Now on your real system run

uwsgi --socket 127.0.0.1:3031 --chdir /home/uwsgi/uwsgi --uid uwsgi --gid uwsgi --module uwsgicc --master --processes 4 --namespace /ns/001:mybeautifulhostname

If all goes well, uWSGI will set /ns/001 as the new root filesystem, assign mybeautifulhostname as the hostname and hide the PIDs and IPC of the host system.

The first thing you should note is the uWSGI master becoming the pid 1 (the “init” process). All processes generated by the uWSGI stack will be reparented to it if something goes wrong. If the master dies, all jailed processes die.

Now point your webbrowser to your webserver and you should see the uWSGI Control Center interface.

Pay attention to the information area. The nodename (used by cluster subsystem) matches the real hostname as it does not make sense to have multiple jail in the same cluster group. In the hostname field instead you will see the hostname you have set.

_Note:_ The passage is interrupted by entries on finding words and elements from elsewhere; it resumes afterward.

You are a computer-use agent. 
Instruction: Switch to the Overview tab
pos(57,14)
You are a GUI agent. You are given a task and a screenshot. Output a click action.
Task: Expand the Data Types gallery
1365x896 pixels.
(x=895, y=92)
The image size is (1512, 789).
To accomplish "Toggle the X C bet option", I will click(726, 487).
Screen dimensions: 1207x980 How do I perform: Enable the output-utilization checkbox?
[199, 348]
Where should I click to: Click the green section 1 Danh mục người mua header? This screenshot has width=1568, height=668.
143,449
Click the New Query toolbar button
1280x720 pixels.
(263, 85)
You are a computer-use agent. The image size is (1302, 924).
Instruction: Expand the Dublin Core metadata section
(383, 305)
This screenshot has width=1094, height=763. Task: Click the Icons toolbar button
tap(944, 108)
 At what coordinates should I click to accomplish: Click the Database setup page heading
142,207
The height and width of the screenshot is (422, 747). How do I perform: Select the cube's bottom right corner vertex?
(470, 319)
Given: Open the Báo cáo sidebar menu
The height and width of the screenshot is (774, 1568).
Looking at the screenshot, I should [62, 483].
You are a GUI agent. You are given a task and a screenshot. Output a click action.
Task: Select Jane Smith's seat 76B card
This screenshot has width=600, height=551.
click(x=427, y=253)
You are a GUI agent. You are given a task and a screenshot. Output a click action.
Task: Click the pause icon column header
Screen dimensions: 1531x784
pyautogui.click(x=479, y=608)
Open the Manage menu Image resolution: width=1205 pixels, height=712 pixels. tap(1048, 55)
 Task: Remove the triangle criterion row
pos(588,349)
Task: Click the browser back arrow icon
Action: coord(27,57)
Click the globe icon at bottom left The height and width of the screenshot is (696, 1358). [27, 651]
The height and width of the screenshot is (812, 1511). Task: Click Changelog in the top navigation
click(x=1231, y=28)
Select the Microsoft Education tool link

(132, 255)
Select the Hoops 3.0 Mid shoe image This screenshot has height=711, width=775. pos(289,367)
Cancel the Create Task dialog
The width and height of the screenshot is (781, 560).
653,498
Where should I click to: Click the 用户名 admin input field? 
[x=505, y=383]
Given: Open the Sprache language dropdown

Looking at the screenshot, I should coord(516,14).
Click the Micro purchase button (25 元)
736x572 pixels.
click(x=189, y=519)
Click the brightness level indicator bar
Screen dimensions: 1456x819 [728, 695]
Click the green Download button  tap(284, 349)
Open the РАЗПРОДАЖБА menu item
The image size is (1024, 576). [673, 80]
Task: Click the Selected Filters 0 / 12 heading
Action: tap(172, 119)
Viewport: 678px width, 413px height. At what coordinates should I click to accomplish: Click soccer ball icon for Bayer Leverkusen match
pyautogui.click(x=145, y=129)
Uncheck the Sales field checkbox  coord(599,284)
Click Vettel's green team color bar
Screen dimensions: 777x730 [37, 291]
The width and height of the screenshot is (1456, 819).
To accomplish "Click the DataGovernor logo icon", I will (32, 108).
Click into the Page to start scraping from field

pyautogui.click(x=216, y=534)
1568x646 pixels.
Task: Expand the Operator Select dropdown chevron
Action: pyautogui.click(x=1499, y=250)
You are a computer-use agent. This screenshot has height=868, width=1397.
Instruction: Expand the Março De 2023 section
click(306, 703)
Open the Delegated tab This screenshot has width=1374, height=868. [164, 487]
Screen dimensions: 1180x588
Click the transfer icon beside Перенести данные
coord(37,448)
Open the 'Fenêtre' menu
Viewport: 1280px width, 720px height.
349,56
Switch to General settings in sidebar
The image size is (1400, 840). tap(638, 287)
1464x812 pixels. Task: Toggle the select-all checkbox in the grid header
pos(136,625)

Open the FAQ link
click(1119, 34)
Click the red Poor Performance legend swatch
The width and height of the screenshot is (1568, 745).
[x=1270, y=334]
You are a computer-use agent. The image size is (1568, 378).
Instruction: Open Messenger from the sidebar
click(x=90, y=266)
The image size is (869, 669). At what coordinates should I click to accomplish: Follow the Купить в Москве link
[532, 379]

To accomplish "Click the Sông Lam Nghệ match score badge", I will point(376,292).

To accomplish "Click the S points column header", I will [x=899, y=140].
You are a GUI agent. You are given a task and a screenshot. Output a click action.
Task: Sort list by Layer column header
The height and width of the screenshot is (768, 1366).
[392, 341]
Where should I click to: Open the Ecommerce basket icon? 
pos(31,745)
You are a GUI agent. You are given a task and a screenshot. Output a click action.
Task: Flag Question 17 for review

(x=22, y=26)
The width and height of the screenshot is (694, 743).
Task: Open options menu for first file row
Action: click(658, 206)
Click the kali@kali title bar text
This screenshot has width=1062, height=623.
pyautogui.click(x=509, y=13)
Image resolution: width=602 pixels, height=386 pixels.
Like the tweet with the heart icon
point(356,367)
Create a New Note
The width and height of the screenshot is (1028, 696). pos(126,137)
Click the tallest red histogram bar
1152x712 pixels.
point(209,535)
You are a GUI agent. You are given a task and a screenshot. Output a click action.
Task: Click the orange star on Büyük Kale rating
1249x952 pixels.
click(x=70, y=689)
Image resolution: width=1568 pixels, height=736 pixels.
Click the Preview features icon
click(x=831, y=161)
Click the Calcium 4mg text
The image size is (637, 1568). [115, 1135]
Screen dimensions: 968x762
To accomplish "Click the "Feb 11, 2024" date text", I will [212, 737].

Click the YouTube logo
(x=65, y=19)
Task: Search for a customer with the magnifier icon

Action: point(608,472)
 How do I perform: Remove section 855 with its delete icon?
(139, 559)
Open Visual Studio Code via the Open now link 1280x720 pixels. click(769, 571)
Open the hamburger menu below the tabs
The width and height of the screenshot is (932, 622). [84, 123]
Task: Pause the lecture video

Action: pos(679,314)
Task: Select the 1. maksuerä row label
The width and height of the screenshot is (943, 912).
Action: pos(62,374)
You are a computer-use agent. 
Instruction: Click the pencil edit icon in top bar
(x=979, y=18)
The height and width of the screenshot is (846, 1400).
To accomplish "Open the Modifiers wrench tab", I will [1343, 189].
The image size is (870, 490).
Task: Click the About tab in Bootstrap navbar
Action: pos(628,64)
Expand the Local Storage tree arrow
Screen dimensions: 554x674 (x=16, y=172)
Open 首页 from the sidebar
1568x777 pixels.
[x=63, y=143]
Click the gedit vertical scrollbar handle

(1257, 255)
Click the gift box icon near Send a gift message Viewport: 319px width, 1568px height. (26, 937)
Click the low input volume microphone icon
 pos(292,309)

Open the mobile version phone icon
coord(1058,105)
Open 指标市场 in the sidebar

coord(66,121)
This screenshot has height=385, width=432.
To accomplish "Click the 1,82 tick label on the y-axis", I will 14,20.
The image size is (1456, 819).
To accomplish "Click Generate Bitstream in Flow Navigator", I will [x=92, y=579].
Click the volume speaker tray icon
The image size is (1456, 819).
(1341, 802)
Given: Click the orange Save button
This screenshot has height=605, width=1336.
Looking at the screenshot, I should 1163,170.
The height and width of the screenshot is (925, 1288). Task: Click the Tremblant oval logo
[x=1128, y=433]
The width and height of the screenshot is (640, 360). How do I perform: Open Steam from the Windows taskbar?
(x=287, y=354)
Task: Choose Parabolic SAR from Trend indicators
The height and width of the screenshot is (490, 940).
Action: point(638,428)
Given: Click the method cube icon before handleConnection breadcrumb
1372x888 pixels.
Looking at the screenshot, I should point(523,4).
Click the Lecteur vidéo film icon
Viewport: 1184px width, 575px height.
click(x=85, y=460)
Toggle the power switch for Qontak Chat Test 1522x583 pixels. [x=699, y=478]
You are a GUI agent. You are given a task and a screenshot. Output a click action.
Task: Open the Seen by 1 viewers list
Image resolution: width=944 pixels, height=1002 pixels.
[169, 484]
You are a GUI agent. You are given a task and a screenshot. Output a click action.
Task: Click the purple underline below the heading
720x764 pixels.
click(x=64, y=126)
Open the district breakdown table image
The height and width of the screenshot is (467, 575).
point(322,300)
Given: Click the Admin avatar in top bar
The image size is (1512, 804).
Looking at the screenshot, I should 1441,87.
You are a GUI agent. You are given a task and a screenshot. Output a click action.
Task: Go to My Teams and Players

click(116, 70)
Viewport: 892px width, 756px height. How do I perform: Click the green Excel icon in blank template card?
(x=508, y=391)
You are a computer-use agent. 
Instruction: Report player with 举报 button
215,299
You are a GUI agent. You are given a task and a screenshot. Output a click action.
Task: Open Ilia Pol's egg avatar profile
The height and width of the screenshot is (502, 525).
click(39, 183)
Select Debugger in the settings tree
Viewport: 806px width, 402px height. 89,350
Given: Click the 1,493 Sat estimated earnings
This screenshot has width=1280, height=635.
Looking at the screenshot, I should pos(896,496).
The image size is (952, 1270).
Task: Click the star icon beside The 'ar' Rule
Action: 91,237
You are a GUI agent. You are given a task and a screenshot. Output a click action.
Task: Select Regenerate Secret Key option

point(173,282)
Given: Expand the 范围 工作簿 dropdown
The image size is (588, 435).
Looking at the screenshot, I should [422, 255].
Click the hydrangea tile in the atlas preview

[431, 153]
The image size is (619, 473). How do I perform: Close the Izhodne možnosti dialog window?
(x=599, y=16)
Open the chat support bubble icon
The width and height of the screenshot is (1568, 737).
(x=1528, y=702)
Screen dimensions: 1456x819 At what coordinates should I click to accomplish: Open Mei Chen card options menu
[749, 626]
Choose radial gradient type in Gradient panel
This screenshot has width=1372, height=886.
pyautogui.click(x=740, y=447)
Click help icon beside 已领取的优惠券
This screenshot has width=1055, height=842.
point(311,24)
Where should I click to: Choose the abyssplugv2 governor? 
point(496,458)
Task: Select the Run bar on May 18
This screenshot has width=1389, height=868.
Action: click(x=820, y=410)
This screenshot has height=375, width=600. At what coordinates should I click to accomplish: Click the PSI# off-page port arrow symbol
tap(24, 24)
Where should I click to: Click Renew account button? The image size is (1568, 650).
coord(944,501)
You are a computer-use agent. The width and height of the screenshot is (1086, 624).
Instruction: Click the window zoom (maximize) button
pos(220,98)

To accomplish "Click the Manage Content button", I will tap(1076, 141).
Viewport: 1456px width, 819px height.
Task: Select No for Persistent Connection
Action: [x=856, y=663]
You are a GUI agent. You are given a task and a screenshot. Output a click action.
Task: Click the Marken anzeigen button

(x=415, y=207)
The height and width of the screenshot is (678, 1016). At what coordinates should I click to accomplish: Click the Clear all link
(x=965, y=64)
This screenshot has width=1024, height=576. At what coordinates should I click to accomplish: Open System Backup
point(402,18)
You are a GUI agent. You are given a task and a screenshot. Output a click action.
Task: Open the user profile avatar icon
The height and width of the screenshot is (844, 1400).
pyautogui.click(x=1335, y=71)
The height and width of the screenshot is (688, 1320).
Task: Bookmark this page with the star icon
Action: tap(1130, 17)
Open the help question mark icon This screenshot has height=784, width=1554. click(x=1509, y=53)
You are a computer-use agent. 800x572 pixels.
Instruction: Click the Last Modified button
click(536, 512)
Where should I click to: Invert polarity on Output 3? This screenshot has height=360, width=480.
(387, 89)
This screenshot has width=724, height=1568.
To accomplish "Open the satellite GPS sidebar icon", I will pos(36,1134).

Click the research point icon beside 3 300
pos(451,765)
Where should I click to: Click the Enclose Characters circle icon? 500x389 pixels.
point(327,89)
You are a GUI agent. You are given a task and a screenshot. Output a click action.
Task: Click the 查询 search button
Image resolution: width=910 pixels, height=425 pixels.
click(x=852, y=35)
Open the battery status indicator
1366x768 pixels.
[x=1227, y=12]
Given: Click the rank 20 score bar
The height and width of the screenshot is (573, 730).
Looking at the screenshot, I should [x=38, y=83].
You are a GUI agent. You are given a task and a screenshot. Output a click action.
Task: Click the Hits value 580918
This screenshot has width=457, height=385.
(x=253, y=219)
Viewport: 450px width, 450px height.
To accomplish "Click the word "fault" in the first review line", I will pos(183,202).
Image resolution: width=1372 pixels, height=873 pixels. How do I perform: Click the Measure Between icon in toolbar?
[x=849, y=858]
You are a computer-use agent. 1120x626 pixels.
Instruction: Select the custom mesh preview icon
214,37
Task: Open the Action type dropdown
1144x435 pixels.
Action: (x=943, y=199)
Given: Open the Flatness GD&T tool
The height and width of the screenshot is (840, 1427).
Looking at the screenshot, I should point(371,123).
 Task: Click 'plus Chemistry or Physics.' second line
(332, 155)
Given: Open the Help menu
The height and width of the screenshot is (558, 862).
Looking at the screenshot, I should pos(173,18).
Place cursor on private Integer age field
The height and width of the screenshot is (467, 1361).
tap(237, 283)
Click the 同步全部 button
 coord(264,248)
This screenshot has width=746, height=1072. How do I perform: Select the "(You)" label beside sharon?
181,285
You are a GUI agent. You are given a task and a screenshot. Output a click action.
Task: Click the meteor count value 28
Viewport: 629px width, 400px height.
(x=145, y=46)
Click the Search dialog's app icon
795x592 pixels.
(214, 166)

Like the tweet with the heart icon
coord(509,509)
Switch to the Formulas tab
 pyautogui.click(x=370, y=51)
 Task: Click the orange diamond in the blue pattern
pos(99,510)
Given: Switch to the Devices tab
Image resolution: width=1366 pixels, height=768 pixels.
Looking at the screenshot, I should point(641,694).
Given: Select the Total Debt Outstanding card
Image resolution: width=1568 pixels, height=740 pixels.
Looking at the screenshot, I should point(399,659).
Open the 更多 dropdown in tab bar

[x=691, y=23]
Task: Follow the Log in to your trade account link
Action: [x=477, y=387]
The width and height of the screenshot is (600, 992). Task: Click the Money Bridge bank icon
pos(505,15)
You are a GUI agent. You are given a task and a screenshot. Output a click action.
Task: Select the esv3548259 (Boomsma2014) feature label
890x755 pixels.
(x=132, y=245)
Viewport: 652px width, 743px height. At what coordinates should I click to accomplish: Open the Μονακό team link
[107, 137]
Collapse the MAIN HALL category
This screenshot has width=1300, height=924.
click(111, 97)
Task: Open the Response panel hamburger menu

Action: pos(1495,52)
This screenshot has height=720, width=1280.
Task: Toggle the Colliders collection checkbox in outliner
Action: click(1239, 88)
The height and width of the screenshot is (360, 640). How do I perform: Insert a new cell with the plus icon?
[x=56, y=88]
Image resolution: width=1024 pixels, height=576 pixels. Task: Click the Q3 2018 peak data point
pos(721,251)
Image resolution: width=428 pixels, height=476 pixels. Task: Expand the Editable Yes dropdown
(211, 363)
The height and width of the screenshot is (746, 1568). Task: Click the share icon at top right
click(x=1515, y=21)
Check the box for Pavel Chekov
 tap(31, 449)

Another important thing is that you can see all the jail processes from your real system (they will have a different set of PIDs), so if you want to take control of the jail you can easily do it.

Note

A good way to limit hardware usage of jails is to combine them with the cgroups subsystem.

Reloading uWSGI

When running jailed, uWSGI uses another system for reloading: it’ll simply tell workers to bugger off and then exit. The parent process living outside the namespace will see this and respawn the stack in a new jail.

How secure is this sort of jailing?

Hard to say! All software tends to be secure until a hole is found.

Additional filesystems

When app is jailed to namespace it only has access to its virtual jail root filesystem. If there is any other filesystem mounted inside the jail directory, it won’t be accessible, unless you use namespace-keep-mount.

# app1 jail is located here
namespace = /apps/app1

# nfs share mounted on the host side
namespace-keep-mount = /apps/app1/nfs

This will bind /apps/app1/nfs to jail, so that jailed app can access it under /nfs directory

# app1 jail is located here
namespace = /apps/app1

# nfs share mounted on the host side
namespace-keep-mount = /mnt/nfs1:/nfs

If the filesystem that we want to bind is mounted in path not contained inside our jail, than we can use “<source>:<dest>” syntax for –namespace-keep-mount. In this case the /mnt/nfs1 will be binded to /nfs directory inside the jail.